Karl McDonnough, 54, Class of 1977 and a former member of the KC track team, passed away on July 9, 2015 after a brave battle with pancreatic cancer.
The third child of Karl and Hyacinth McDonnough, he was born in Kingston on January 18, 1961. He spent his early years in Vineyard Town and attended Vaz Preparatory School from 1964-1972. He then followed in his father’s footsteps and attended KC from 1972 to 1977 where he excelled in track and field and represented KC at Champs in the 100 and 200 meters, and was also a standout in the 4x100 and 4x200 relays.
“Karl was easy-going, kind, humble, and was admired and held in high esteem. He is an example of KC’s great success stories and was a fine KC gentleman,” says track team team-mate and KC legend, Wainsworth Small. “He was an integral part of our relay team along with the late Desmond “Zele” Morris and Sonny Gray, and was a mentor to younger athletes such as Fabian Prince,” says Small.
Recalls childhood friend and fellow KCOB, Andrew Carr, who was present at the funeral, “Karl was not a naturally gifted athlete, but he was really disciplined and trained hard. He applied these same qualities to his flying.”
“I remember him competing in a relay at a Jamaica Invitational Track Meet in 1977 in which he was part of a Jamaica schoolboy team that included Small and Peralto from Georges. They won the relay and afterwards Karl gleefully said to me: ‘represent Jamaica and KC all in one,’” says Carr.

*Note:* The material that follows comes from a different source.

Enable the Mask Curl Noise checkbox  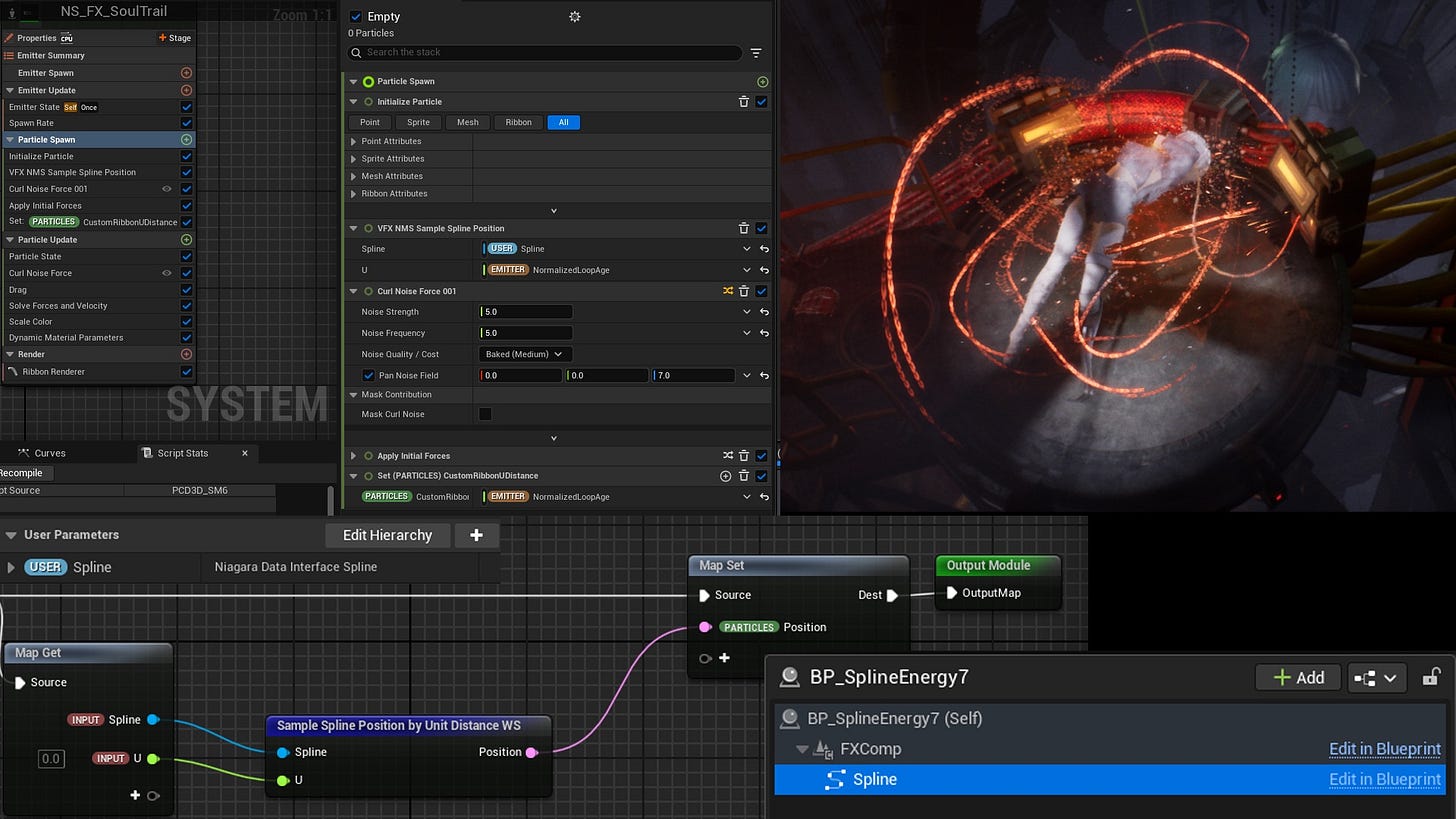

After leaving KC, Karl spent a year at Exed Community College, and shortly thereafter he ventured into the film industry working with API (now JIS), and then moving on to John Swaby Productions where he was involved in a few movies shot on location in Jamaica.
In 1982, however, he discovered this true passion: flying. He began training to qualify as a pilot at Wings Jamaica Limited. “Our paths crossed again at Wings Jamaica, while I was working there as an air traffic controller, where I watched Karl develop as a pilot,” says Small.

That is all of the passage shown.